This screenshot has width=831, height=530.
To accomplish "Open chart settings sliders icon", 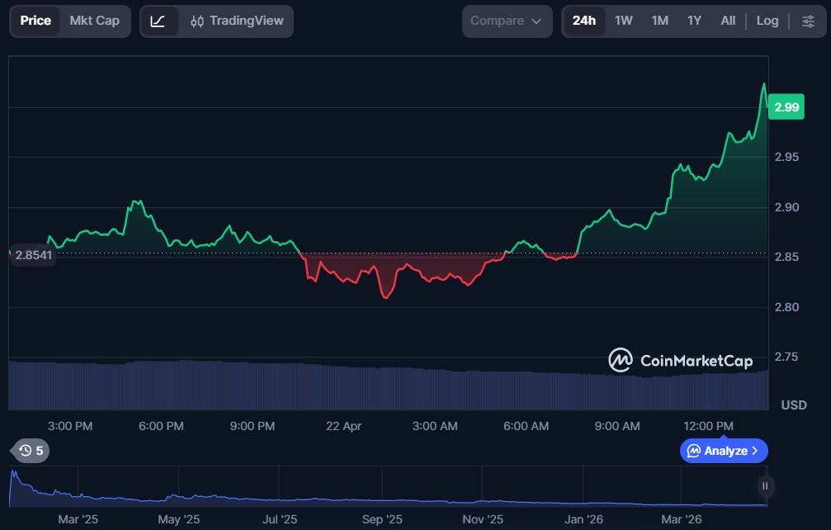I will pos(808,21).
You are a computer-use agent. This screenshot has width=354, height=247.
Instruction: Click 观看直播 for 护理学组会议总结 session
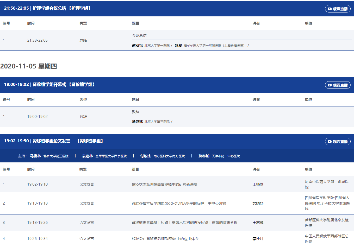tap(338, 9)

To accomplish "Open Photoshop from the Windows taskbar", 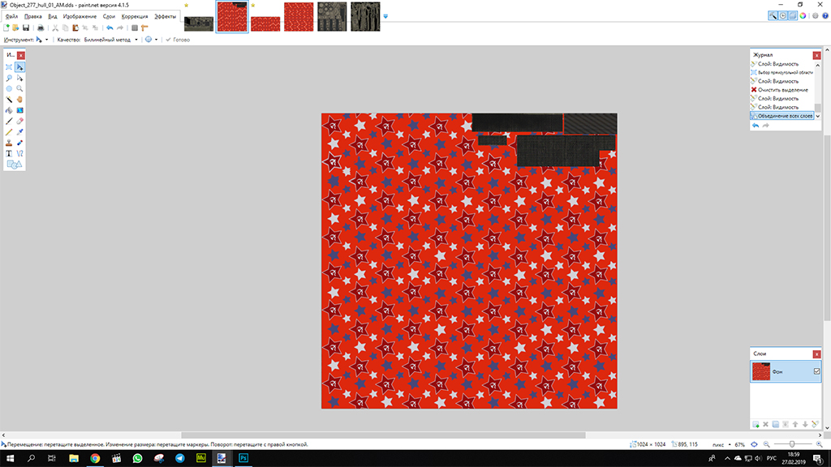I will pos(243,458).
━━━━━━━━
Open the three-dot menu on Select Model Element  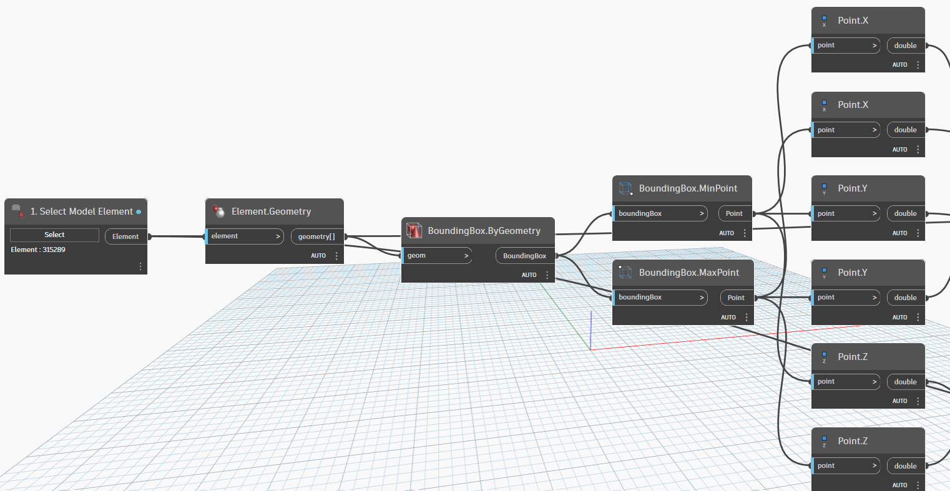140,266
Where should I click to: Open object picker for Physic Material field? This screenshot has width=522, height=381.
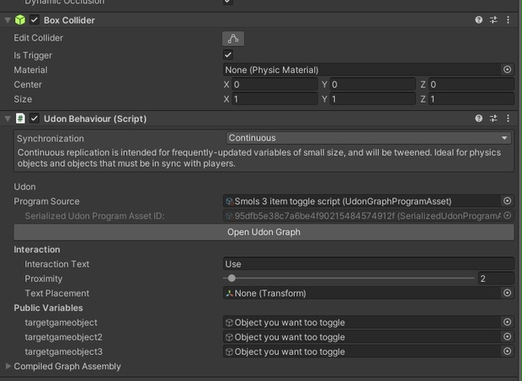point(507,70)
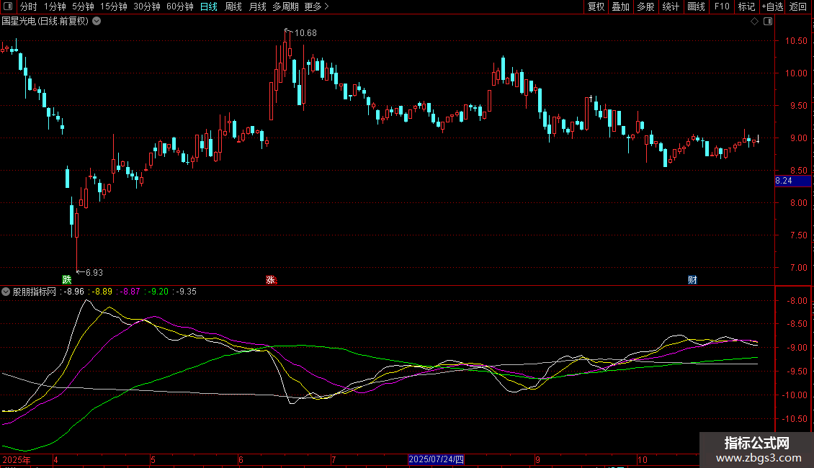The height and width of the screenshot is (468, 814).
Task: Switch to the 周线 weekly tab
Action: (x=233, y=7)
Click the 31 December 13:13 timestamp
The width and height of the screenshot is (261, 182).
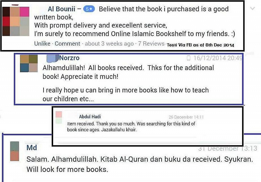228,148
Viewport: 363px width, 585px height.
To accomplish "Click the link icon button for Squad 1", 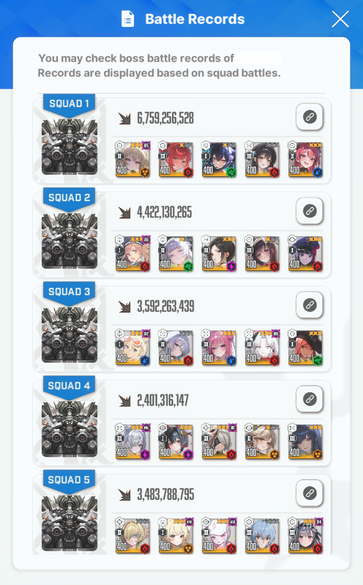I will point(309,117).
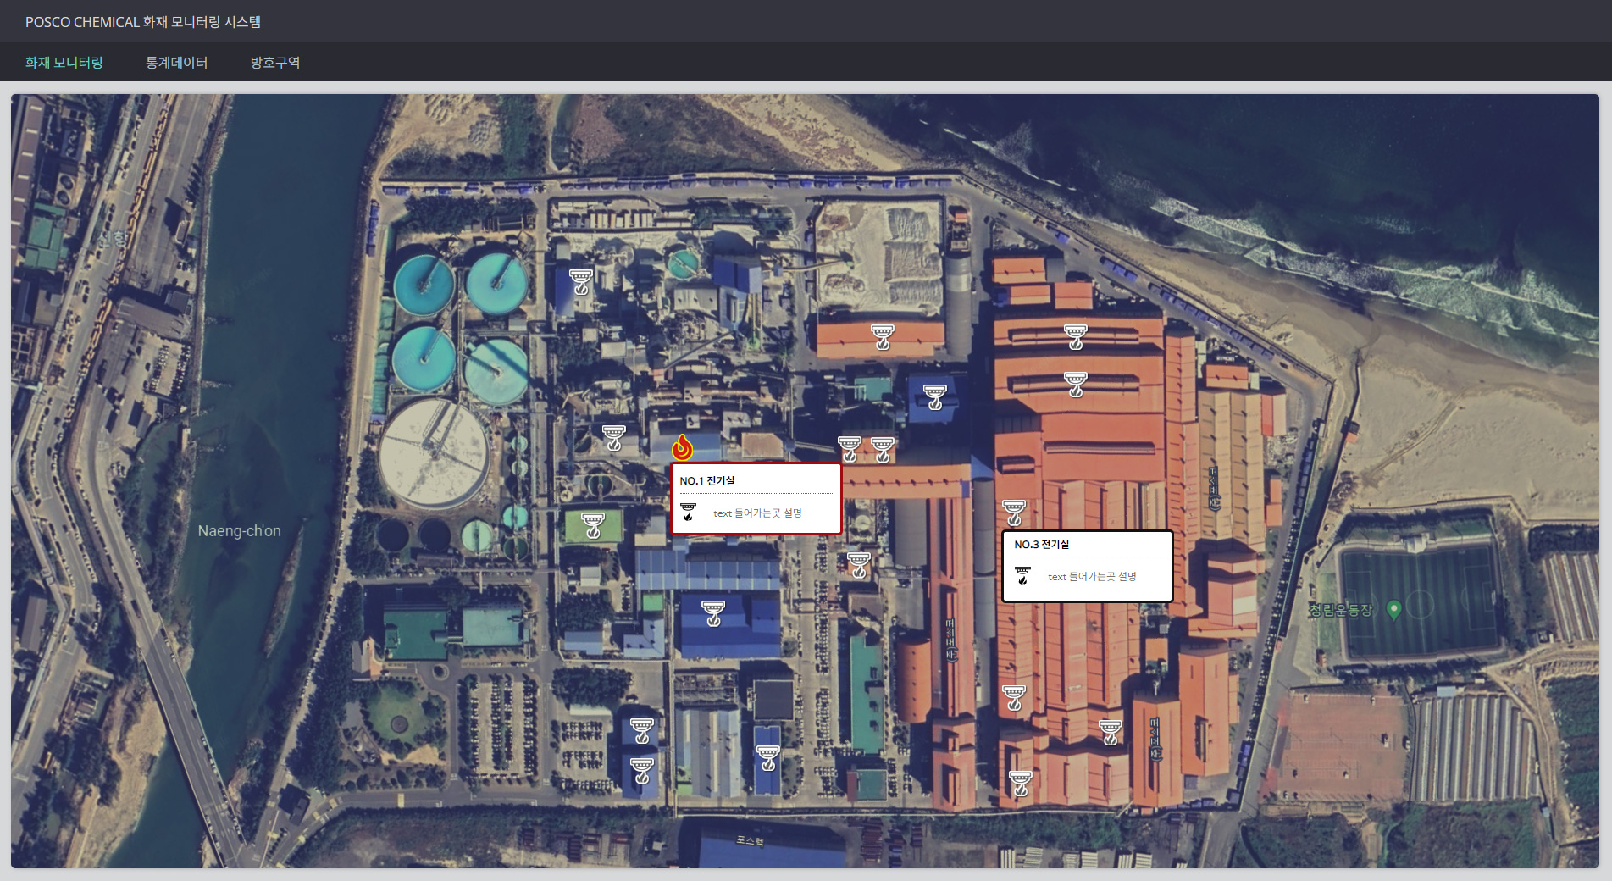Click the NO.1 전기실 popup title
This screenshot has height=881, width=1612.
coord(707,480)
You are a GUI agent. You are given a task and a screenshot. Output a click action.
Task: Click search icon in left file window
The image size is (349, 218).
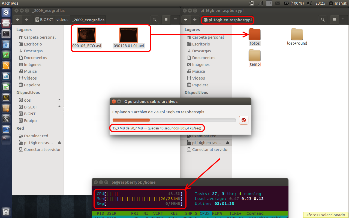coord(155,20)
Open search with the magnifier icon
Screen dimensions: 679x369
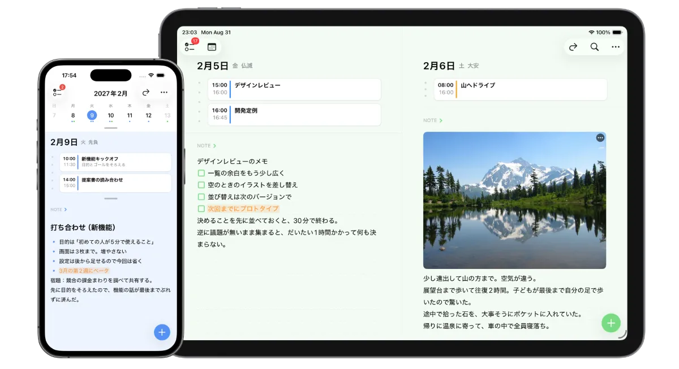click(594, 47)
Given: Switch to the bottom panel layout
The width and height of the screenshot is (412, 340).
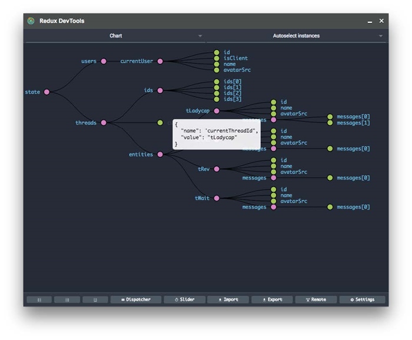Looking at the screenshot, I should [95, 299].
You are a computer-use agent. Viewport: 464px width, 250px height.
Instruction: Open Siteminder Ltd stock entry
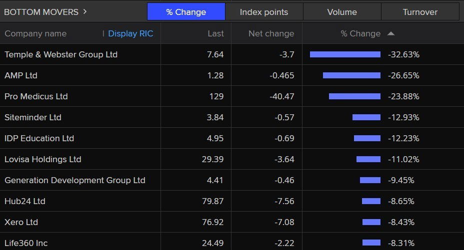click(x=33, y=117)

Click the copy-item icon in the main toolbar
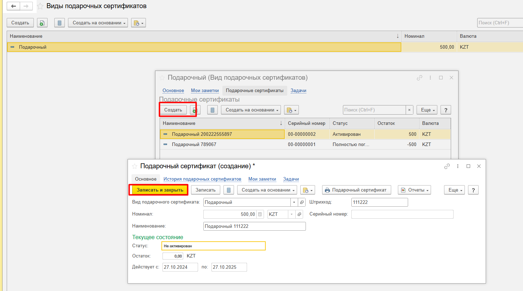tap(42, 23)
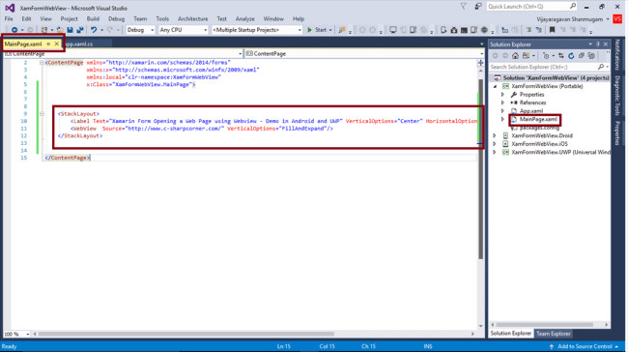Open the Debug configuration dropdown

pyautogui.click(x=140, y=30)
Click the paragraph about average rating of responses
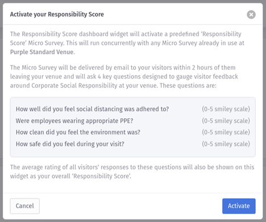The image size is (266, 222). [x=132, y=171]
━━━━━━━━
▶ _Directions_:
Show every line of the listing that includes the word "computer".

▶ _Response below_:
You are a computer-use agent. This screenshot has width=354, height=247.
You are a computer-use agent. Viewport: 464px width, 250px height.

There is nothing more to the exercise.